Rhino / Wea
2005
Besterberg: The Best Of Paul Westerberg
About This Album
The Replacements were touted as the Next Big Thing for so long that when leader Paul Westerberg struck out for a solo career in 1992, that same sense of expectation carried over to the new phase of his career. Of course, 1992 was a very different time from 1984, when the 'Mats released their breakthrough Let It Be, or even 1989, when the heavily scrubbed and polished Don't Tell a Soul represented a last-ditch attempt for crossover success for the band.

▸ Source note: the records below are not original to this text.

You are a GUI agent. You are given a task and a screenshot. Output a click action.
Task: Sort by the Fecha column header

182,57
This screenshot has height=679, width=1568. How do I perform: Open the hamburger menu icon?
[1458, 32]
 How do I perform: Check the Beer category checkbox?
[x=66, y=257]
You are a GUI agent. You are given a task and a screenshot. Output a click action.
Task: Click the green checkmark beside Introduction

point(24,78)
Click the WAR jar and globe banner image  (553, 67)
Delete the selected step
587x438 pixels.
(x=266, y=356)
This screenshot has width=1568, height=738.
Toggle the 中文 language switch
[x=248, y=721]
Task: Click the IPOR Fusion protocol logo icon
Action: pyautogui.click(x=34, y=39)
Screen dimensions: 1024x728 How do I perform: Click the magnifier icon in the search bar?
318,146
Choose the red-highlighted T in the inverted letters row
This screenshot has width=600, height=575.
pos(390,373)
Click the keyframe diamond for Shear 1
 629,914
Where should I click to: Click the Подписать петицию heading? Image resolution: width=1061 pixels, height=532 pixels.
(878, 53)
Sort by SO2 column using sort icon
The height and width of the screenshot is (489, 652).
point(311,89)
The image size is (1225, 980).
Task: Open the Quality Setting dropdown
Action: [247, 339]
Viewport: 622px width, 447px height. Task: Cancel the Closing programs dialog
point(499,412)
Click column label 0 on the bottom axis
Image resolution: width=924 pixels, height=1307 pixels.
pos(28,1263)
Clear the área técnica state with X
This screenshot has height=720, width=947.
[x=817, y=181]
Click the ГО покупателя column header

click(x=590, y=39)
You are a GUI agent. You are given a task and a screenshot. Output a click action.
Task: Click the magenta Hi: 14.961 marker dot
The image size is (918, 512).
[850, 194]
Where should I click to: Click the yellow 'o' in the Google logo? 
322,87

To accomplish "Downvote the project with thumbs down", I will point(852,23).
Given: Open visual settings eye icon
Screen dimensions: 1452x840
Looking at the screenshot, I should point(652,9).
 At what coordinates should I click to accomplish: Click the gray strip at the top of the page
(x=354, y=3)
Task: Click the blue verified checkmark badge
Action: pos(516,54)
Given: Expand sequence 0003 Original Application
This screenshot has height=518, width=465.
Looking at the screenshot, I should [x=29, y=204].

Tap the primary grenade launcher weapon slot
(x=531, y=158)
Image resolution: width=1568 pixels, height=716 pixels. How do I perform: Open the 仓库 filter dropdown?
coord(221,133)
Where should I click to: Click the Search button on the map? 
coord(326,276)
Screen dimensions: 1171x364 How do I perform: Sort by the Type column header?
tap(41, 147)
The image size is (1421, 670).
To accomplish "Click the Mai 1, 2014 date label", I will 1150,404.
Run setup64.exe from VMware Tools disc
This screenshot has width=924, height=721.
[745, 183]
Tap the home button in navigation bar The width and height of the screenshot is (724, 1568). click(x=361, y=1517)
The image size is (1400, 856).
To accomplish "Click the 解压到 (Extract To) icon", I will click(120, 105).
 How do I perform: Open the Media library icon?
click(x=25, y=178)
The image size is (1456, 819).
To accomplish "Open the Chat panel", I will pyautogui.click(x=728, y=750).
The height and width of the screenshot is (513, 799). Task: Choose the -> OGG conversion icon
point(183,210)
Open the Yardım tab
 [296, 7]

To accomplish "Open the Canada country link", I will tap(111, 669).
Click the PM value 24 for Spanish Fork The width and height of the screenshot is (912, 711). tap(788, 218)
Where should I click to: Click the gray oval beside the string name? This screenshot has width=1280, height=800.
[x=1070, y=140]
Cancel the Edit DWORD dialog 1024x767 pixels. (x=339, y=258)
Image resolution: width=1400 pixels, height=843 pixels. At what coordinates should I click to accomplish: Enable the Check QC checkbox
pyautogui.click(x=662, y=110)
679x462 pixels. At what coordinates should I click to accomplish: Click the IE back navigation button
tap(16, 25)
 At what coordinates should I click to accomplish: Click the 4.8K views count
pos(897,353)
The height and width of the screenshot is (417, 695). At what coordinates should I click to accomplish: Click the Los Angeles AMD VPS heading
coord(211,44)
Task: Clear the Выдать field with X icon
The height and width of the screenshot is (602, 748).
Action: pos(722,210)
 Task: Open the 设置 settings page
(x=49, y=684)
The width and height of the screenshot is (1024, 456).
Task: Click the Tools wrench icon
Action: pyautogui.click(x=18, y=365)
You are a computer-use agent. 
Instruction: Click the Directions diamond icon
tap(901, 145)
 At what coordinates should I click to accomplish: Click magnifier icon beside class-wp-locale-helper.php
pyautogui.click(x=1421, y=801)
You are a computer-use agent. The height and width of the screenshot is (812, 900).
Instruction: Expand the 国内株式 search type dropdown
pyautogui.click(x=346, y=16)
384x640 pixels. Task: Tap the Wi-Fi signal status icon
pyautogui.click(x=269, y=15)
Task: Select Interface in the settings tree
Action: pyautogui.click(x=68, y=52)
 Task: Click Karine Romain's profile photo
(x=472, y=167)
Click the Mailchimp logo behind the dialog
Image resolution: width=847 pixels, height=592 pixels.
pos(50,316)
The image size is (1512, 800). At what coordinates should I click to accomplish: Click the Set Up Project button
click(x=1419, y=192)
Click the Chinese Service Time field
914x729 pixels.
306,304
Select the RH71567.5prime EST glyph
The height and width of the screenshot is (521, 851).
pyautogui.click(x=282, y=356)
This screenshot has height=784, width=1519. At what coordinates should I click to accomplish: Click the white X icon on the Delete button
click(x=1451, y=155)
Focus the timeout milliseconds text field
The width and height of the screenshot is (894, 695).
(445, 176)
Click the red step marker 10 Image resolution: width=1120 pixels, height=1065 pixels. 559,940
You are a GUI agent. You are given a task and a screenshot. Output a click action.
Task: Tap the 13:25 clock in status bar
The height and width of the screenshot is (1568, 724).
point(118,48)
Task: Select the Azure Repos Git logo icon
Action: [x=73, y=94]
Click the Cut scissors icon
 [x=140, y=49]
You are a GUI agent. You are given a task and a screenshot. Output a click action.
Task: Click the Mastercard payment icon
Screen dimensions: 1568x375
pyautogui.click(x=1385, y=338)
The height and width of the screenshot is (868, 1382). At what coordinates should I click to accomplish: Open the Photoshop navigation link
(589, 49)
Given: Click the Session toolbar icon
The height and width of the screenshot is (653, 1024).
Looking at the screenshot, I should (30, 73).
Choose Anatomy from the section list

In 1992, the doors to commercial mass acceptance for alternative rock had finally been broken down -- the very thing that many critics and pundits predicted that the Replacements would do. Nirvana opened the floodgates with Nevermind, and the climate of rock music changed considerably, just around the time that Westerberg was turning away from the rowdy rock & roll that had made his reputation and turning toward classic singer/songwriter-styled material. In the thick of the post-Nirvana fallout, Westerberg released the light, incessantly catchy "Dyslexic Heart" as his first single -- a song that he calls "a bit too cutesy for me" in the liner notes to the 2005 retrospective Besterberg, but the damage had already been done, since the single, and its association with Cameron Crowe's Seattle-glorifying slacker romantic comedy Singles, pegged Westerberg as being a little bit too desperate for crossover success.